If the conduct by many doesn't show how much BS is in out political structure/system right now it is amazing.

I agree that why couldn't the Dem's clap for any of the stuff that has been a success. The unemployment rates and economy and stuff. Why not clap... those are good for all. If they didn't want to clap for the wall stuff or other of his "bragging" points... don't. But for a good stable economy.... WOW.

I also agree with you that we shouldn't be talking about "black", "Hispanic", etc. It should be total unemployment. When people use demographics based on race it is what divides or gives talking points to divide the nation. I know many minorities are waking up and seeing this. Yes there is still racism out there in our country but not like it was 50 years ago. It is washing itself out. So the old demographics need to change with the times. But yet they want to make more "groups" of people. ie: Transgender and that whole issue. But that is another topic all together.

Now onto Pelosi ripping up the speech. If this doesn't show you what happened in the House wasn't all political BS I don't know what to say. I hate it when Trump uses his "nicknames" and what not. He shouldn't... he needs to rise above it. But what Pelosi did was play right into his hands and will encourage him even more. Just wait on what you will see him tweet about this whole debacle.

I am very glad he didn't bring up the impeachment in his speech. It honestly shows he got humbled by it... IMHO. Yet he did go on a bragging spree. But he should for what has been accomplished. Just like any other president should in his speech if things are going in a positive direction. Highlight that stuff.

Anyways... we will find out with the Senate vote today if Trump is still our president or not. We will also see if it is straight partisan or not.

But if Trump gets re-elected this fall... We will see more of this nonsense by Nancy unless she gets voted out... then if Schiff gets voted in (possible if the house stays Democratic)&#8230; what will he do to try and "top" Pelosi's shenanigans during the State of the Union speeches. Remember she did the fake clap last year... now this.

Edit:

Also am reading that the Dem's didn't clap for the Tuskegee Airman when it was mentioned in the speech.

Plus think about the symbolism of Pelosi ripping up the speech. So the mention of fallen solider's and what not. She is disrespecting them in away. Because she threw that speech in the trash when done.

Again it was a petty thing to do. If she wanted to do the ironic clap like last year... or not even clap.. fine. But the more I think of it... it is really disrespectful the crap she pulled with the torn speech. I honestly hope some dems speak out about it. They don't have to rip her a new one... but speak out a little on it.


----------



## Sasha and Abby (May 11, 2004)

ANY positive response to Trump is an admission of their failed policies in EVERYTHING that he has excelled in the last three years...


----------



## KEN W (Feb 22, 2002)

How about the Clown Prince refusing to shake hands with Pelosi when she offered her hand.
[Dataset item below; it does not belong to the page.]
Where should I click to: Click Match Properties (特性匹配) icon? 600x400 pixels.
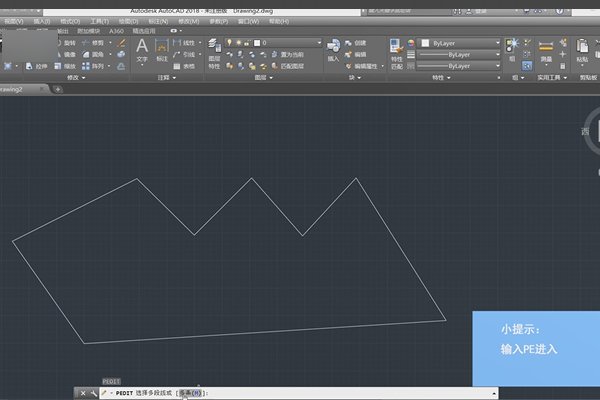click(x=395, y=50)
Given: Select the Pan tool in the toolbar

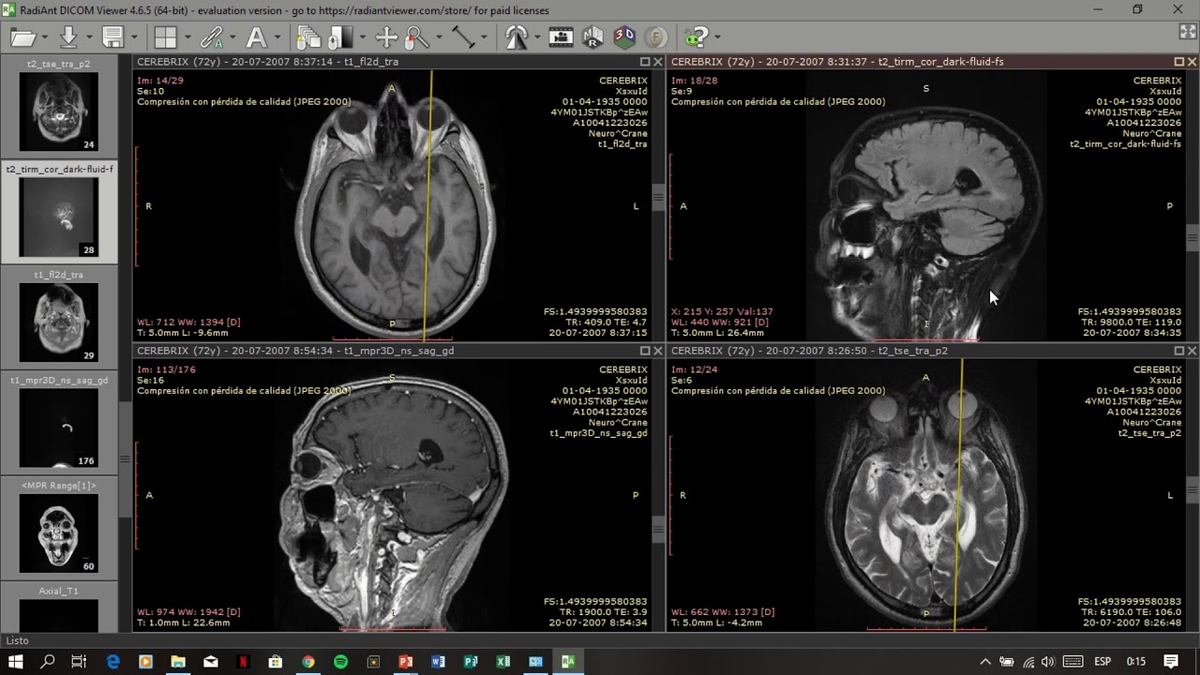Looking at the screenshot, I should pyautogui.click(x=387, y=37).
What a "me, myself, and I. uke: uke:

How about the Clown Prince refusing to stand and honor our flag during the National Anthem at the Super Bowl. :eyeroll: :eyeroll: :eyeroll:


----------



## Chuck Smith (Feb 22, 2005)

Ken... I have read a few different things about the hand shake... and yes it was a stupid snub by him if he did it on purpose.

But I also read that it wasn't protocol to shake the hands before the speech or when you deliver the copies. Not sure but it is bad if he snubbed her.

Also I didn't know he didn't stand for the national anthem. Is there a tape. Because if he did I am sure it would have been all over the news and twitter. Since he is so outspoken about that issue.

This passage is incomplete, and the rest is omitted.